Mesrine ressuscité

Par le 22 novembre 2008

Récemment, on a beaucoup parlé de Jacques Mesrine. Un peu moins du film. On a débattu avec ardeur de la pertinence de l’affiche et sa ressemblance avec le Christ. Un peu moins de la prestation (hors-norme) de Vincent Cassel. On a discuté, démêlé, chicané sur certains faits, certaines scènes, avérées ou non, du dyptique. Mais on a oublié que le film de Richet était une fiction. Un pur moment de cinéma.

Mesrine, un bon, une brute, un truand ? Et puis, mince, on s’en fout. Que le film, essentiellement L’ennemi public n°1, fasse la propagande d’une certaine légitimité de son personnage principal, qu’à travers une objectivité proclamée, apparaissent des petits mouvements de caméra sympathiques pour son héraut, est finalement désuet.
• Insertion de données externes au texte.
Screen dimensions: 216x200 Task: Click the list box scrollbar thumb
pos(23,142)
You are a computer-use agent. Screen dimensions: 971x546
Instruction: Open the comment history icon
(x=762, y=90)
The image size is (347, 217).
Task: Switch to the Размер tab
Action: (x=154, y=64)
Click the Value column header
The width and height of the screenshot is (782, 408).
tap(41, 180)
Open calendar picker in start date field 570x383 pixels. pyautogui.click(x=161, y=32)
Jean-François Richet a pris la liberté de donner son point de vue de Jacques Mesrine : un gangster sombre et violent au commencement, associé à un fanfaron épicurien et louable dans ses dernières années. Deux Mesrine pour deux films différents. Deux points de vue d’un homme pour des milliers d’interprétations.

Mesrine, le film. Dès les premiers moments de L’instinct de mort, Richet dévoile une patte, un ton, une mise en scène nerveuse et percutante. A la manière d’un Michael Mann, sa caméra est mouvante, et ne s’essoufle jamais. La force de Mesrine, c’est sa capacité à s’extirper des temps morts avec une facilité déconcertante. Les évasions de chaque prison sont filmées avec une tension palpable, qui mêle le spectateur à la fuite de Mesrine et aux moyens d’y accéder. Richet transpose les passages intimes de la vie de Mesrine (ses parents, ses amours, sa fille) à des scènes d’action brutales, sans transition, avec cette même nervosité qui le caractérise tout au long du dyptique. On ne sort pas heureux d’une projection comme Mesrine. On sort troublé.
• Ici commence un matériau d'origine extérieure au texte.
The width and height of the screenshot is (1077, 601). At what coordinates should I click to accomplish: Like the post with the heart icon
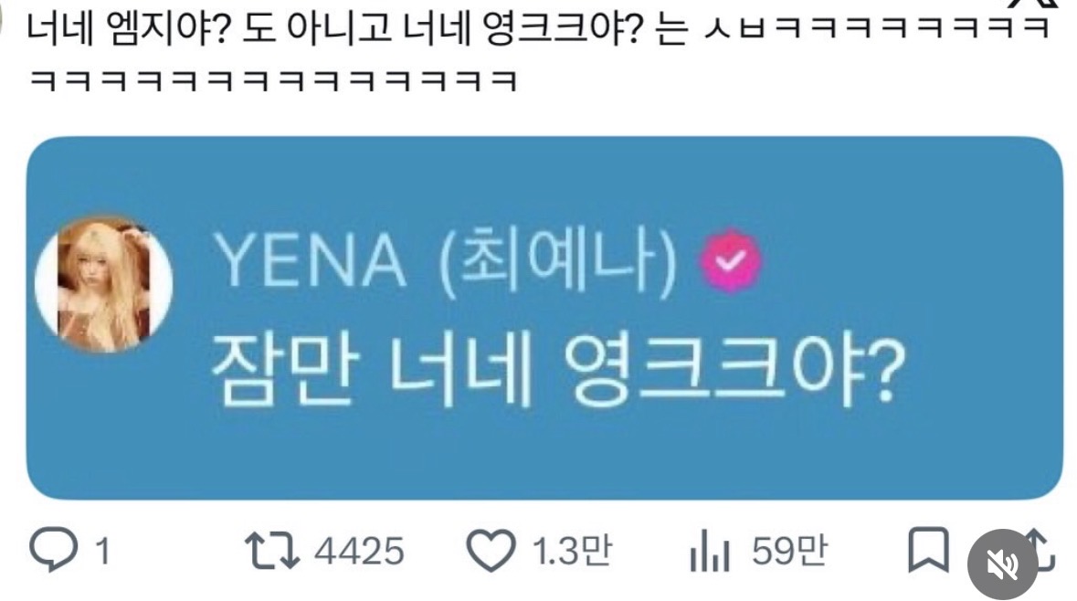pos(491,551)
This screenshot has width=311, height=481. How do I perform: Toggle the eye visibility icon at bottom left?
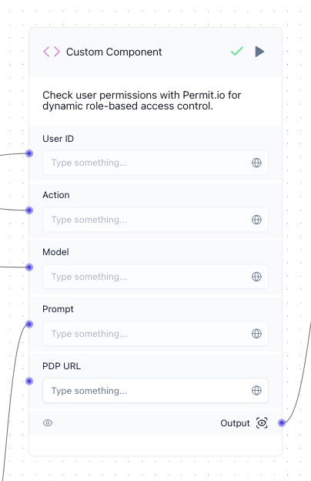pos(48,423)
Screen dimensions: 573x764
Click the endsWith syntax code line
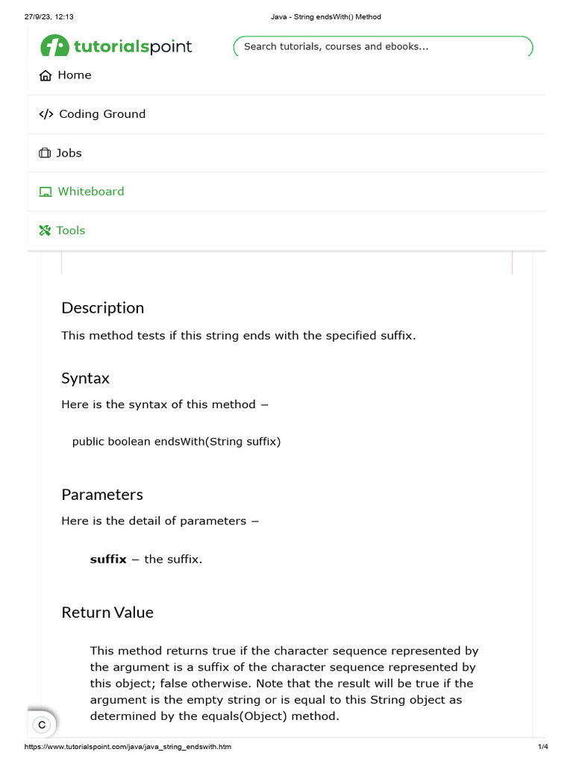[x=176, y=442]
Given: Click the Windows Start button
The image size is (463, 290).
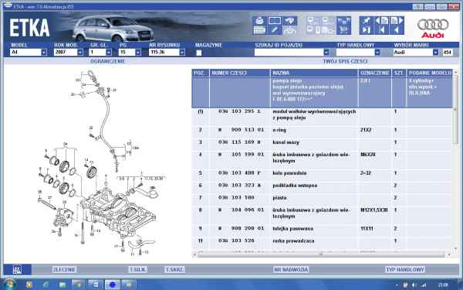Looking at the screenshot, I should click(x=8, y=284).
Cassel, et les autres. Les plus grands rôles sont souvent ceux qui suggèrent les plus grandes transformations. Dans L’ennemi public n°1, Vincent Cassel, celui-là même qui ironisait De Niro dans La Haine, rasé à blanc et survet’ Adidas d’occasion, se métamorphose à chaque plan, à chaque scène. Si Mesrine excellait dans l’art des déguisements, Cassel surprend dans l’implication et la force de son jeu d’acteur. Fine moustache et raie sur le côté façon Guerre d’Algérie, chauve sur le dessus et vingt kilos dans la bedaine, ou frisettes et pull à col roulé rouge, Cassel illumine le film de son talent et s’allie à la puissance de la caméra de Richet, pour une implication totale dans l’histoire, et la personnalité de Jacques Mesrine.
A côté, un casting inouï, toutefois des seconds rôles qui passeraient presque pour des figurants à côté de M. Vincent. Depardieu en mafioso – initiateur – sans scrupules – avec valeurs – de la carrière de Mesrine, Mathieu Amalric en François Bes, compagnon de route et d’évasion, qui parle avec les yeux et Ludivine Sagnier, en fille facile et influençable, amoureuse transie du gangster. Tous bons, et pourtant tous seconds.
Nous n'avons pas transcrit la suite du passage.